Could you retype each of the following rows exactly, character for character?

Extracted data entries
☆ ☆ ☆ ☆ ☆

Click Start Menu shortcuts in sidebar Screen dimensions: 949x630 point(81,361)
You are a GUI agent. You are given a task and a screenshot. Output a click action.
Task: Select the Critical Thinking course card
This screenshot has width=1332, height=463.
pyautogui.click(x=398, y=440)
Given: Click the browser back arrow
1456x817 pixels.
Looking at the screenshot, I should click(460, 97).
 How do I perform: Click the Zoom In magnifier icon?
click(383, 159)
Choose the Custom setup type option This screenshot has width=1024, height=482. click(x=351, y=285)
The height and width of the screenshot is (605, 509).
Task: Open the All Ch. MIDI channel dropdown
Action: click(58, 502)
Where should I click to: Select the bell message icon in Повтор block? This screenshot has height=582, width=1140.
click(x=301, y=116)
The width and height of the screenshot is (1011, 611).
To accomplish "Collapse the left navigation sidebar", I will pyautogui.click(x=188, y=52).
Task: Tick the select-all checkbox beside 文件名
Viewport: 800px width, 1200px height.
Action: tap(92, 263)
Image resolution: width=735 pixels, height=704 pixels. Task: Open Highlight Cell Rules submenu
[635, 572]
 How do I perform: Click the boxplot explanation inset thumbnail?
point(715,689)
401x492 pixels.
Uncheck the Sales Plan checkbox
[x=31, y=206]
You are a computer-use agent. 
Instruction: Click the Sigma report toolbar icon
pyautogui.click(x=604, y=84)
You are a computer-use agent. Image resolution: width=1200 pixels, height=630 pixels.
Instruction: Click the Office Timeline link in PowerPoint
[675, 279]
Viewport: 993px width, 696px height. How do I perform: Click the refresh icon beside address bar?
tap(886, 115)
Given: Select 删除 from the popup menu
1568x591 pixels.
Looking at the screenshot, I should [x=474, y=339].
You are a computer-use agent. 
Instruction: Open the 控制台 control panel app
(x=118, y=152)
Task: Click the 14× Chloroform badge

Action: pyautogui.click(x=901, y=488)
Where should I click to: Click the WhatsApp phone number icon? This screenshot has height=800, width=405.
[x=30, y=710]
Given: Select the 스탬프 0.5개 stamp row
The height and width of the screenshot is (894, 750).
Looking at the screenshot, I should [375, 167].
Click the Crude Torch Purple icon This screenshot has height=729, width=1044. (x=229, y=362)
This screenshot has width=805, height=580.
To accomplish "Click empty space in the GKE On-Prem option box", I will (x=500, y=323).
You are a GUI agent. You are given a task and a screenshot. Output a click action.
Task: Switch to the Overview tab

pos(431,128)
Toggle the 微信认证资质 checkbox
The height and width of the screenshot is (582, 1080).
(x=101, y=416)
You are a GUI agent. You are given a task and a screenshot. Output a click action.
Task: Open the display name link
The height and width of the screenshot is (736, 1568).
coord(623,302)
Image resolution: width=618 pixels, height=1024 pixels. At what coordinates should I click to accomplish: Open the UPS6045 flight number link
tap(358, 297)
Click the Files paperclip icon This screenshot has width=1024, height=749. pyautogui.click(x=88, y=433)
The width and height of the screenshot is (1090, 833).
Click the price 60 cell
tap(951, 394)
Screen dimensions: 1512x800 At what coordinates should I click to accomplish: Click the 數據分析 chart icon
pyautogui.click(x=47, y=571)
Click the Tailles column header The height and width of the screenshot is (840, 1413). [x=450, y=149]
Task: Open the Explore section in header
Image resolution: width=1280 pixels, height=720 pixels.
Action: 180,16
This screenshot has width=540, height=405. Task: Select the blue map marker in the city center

☆ ☆ ☆ ☆ ☆

Written response
Click Start Menu shortcuts in sidebar Screen dimensions: 949x630 point(81,361)
You are a GUI agent. You are given a task and a screenshot. Output a click action.
Task: Select the Critical Thinking course card
This screenshot has width=1332, height=463.
pyautogui.click(x=398, y=440)
Given: Click the browser back arrow
1456x817 pixels.
Looking at the screenshot, I should click(460, 97).
 How do I perform: Click the Zoom In magnifier icon?
click(383, 159)
Choose the Custom setup type option This screenshot has width=1024, height=482. click(x=351, y=285)
The height and width of the screenshot is (605, 509).
Task: Open the All Ch. MIDI channel dropdown
Action: click(58, 502)
Where should I click to: Select the bell message icon in Повтор block? This screenshot has height=582, width=1140.
click(x=301, y=116)
The width and height of the screenshot is (1011, 611).
To accomplish "Collapse the left navigation sidebar", I will pyautogui.click(x=188, y=52).
Task: Tick the select-all checkbox beside 文件名
Viewport: 800px width, 1200px height.
Action: tap(92, 263)
Image resolution: width=735 pixels, height=704 pixels. Task: Open Highlight Cell Rules submenu
[635, 572]
 How do I perform: Click the boxplot explanation inset thumbnail?
point(715,689)
401x492 pixels.
Uncheck the Sales Plan checkbox
[x=31, y=206]
You are a computer-use agent. 
Instruction: Click the Sigma report toolbar icon
pyautogui.click(x=604, y=84)
You are a computer-use agent. Image resolution: width=1200 pixels, height=630 pixels.
Instruction: Click the Office Timeline link in PowerPoint
[675, 279]
Viewport: 993px width, 696px height. How do I perform: Click the refresh icon beside address bar?
tap(886, 115)
Given: Select 删除 from the popup menu
1568x591 pixels.
Looking at the screenshot, I should [x=474, y=339].
You are a computer-use agent. 
Instruction: Open the 控制台 control panel app
(x=118, y=152)
Task: Click the 14× Chloroform badge

Action: pyautogui.click(x=901, y=488)
Where should I click to: Click the WhatsApp phone number icon? This screenshot has height=800, width=405.
[x=30, y=710]
Given: Select the 스탬프 0.5개 stamp row
The height and width of the screenshot is (894, 750).
Looking at the screenshot, I should [375, 167].
Click the Crude Torch Purple icon This screenshot has height=729, width=1044. (x=229, y=362)
This screenshot has width=805, height=580.
To accomplish "Click empty space in the GKE On-Prem option box", I will (x=500, y=323).
You are a GUI agent. You are given a task and a screenshot. Output a click action.
Task: Switch to the Overview tab

pos(431,128)
Toggle the 微信认证资质 checkbox
The height and width of the screenshot is (582, 1080).
(x=101, y=416)
You are a GUI agent. You are given a task and a screenshot. Output a click action.
Task: Open the display name link
The height and width of the screenshot is (736, 1568).
coord(623,302)
Image resolution: width=618 pixels, height=1024 pixels. At what coordinates should I click to accomplish: Open the UPS6045 flight number link
tap(358, 297)
Click the Files paperclip icon This screenshot has width=1024, height=749. pyautogui.click(x=88, y=433)
The width and height of the screenshot is (1090, 833).
Click the price 60 cell
tap(951, 394)
Screen dimensions: 1512x800 At what coordinates should I click to accomplish: Click the 數據分析 chart icon
pyautogui.click(x=47, y=571)
Click the Tailles column header The height and width of the screenshot is (840, 1413). [x=450, y=149]
Task: Open the Explore section in header
Image resolution: width=1280 pixels, height=720 pixels.
Action: 180,16
This screenshot has width=540, height=405. Task: Select the blue map marker in the city center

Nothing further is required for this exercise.